Task objective: Only one stretch of the records below should be repeated. It starts with the line containing "link in 발송 row" and goes on through the line containing "You are a computer-use agent. This", exactly as written.

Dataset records
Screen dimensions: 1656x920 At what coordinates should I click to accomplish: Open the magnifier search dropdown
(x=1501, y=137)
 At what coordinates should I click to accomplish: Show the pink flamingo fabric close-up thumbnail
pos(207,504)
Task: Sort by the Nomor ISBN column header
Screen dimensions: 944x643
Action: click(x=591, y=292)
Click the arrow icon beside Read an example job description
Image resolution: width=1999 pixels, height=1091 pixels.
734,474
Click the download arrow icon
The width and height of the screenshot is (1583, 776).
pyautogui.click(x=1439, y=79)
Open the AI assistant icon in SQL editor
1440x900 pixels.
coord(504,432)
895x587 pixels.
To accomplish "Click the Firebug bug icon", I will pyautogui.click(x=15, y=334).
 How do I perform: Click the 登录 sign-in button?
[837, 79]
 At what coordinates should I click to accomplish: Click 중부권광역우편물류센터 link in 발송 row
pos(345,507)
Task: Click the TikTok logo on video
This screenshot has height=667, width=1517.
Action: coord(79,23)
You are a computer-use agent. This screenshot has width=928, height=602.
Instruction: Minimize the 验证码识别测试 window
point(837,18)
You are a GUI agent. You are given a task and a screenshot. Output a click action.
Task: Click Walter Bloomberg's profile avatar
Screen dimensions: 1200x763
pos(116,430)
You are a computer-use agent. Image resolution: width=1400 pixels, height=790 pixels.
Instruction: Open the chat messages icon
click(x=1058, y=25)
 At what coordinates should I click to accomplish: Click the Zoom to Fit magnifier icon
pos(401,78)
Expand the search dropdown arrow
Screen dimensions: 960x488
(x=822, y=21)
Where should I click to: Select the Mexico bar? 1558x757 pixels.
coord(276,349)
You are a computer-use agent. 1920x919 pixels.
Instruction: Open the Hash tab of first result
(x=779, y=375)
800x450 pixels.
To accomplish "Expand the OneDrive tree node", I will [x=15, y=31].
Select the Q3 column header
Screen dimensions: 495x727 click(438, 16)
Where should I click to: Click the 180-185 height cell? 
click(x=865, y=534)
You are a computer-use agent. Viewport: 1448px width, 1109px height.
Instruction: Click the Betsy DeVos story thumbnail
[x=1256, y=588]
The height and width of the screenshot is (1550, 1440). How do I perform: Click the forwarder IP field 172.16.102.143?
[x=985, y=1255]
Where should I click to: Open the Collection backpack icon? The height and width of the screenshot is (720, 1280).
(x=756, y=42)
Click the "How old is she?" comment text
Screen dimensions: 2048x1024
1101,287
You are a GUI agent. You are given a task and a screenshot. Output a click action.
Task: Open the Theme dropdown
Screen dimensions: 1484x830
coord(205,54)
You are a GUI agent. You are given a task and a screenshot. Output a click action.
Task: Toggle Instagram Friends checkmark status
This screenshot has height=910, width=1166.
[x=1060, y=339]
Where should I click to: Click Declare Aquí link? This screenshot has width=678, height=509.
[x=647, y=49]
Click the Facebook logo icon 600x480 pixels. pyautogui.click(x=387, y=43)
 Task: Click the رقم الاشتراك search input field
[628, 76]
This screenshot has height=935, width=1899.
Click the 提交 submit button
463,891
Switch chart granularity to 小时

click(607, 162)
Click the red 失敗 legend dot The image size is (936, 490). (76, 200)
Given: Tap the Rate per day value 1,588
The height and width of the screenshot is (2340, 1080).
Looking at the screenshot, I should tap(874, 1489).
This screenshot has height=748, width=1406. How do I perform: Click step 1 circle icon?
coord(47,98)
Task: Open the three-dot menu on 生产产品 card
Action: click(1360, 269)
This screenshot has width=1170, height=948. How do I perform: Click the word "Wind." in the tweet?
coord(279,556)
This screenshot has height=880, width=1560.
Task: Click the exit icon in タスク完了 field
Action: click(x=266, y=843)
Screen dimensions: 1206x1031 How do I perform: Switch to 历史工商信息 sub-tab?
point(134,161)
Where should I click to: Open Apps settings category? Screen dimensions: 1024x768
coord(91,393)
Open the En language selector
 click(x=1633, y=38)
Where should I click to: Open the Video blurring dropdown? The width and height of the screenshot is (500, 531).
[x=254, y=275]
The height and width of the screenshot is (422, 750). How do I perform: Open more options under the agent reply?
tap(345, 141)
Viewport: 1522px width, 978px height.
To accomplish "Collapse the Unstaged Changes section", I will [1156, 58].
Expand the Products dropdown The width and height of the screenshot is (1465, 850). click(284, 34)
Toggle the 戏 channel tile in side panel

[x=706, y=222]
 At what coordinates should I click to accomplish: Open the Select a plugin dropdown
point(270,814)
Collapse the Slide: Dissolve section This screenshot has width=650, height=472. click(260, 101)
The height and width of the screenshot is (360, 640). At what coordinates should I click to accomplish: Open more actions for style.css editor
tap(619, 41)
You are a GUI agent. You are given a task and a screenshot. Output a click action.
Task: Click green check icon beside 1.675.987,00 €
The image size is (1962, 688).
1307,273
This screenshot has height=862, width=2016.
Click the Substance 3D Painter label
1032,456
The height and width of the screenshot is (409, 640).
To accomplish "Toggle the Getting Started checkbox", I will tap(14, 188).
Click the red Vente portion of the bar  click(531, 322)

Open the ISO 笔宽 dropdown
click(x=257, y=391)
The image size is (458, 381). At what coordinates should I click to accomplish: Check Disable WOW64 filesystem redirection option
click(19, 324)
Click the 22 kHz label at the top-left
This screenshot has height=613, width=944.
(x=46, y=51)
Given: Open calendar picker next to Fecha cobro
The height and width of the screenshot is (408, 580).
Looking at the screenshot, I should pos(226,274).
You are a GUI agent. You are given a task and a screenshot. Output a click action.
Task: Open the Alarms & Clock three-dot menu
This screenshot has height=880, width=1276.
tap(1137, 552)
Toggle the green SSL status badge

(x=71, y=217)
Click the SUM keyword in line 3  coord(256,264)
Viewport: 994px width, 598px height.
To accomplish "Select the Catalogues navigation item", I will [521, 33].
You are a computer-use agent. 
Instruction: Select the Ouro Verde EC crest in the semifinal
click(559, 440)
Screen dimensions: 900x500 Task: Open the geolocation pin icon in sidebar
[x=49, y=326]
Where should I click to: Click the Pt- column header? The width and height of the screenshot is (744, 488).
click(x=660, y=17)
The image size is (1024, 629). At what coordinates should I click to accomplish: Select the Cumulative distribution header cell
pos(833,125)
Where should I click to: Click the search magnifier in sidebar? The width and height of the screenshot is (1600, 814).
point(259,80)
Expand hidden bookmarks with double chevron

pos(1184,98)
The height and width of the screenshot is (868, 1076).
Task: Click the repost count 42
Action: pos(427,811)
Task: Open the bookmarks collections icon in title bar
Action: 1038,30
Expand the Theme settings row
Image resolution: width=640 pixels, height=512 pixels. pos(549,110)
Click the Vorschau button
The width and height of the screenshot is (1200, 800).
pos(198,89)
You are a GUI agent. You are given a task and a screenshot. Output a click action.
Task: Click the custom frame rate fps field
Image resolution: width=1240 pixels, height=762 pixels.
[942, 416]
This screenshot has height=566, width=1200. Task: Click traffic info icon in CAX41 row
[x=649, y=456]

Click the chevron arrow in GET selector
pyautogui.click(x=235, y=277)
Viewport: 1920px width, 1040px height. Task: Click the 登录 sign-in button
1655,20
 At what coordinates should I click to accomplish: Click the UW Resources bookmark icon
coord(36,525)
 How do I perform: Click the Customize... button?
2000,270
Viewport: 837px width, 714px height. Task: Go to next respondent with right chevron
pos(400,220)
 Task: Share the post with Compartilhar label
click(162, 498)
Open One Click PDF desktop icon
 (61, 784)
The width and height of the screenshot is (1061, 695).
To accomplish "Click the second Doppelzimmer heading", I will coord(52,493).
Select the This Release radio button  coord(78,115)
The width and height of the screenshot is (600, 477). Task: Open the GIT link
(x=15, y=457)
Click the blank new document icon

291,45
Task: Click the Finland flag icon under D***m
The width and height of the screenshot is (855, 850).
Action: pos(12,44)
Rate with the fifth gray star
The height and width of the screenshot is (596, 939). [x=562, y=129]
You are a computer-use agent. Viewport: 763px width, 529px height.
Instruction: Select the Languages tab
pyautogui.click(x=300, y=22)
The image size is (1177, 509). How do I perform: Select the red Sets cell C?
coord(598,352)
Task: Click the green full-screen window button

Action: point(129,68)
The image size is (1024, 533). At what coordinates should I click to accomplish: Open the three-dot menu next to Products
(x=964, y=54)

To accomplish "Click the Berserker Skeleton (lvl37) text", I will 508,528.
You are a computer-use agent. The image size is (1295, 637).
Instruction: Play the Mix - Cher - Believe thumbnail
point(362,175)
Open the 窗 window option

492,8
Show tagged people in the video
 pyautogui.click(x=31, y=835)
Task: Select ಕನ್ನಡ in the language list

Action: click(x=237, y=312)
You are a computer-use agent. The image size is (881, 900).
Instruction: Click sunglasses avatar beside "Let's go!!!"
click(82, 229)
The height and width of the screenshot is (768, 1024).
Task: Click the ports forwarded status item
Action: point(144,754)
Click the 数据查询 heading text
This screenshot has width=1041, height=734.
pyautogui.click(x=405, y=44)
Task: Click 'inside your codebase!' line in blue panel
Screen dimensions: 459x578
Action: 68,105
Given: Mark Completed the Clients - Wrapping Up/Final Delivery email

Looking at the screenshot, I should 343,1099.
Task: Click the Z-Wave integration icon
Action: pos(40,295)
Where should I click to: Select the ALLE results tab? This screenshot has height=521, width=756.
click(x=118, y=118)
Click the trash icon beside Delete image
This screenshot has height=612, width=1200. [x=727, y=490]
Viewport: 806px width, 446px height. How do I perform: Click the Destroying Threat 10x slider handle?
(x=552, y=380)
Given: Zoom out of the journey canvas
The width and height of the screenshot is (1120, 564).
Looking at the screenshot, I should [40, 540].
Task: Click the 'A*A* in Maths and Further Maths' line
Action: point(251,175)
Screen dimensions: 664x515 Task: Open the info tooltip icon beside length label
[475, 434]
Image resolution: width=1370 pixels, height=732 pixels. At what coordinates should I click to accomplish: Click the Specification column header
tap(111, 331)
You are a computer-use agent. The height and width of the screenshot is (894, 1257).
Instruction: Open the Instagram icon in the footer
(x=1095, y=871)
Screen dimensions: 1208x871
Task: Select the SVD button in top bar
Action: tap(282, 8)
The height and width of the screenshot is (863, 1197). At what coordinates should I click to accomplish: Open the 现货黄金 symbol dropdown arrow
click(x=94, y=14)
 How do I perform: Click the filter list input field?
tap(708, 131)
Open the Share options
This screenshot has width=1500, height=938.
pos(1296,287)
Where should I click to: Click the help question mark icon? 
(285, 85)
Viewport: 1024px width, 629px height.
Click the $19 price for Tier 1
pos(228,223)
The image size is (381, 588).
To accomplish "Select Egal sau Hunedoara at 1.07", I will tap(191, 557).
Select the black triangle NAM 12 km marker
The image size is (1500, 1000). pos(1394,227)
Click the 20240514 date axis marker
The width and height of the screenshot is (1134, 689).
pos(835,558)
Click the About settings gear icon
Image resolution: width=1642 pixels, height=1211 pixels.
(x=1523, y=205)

Written reply:
 At what coordinates should I click to accomplish: Click 중부권광역우편물류센터 link in 발송 row
pos(345,507)
Task: Click the TikTok logo on video
This screenshot has height=667, width=1517.
Action: coord(79,23)
You are a computer-use agent. This screenshot has width=928, height=602.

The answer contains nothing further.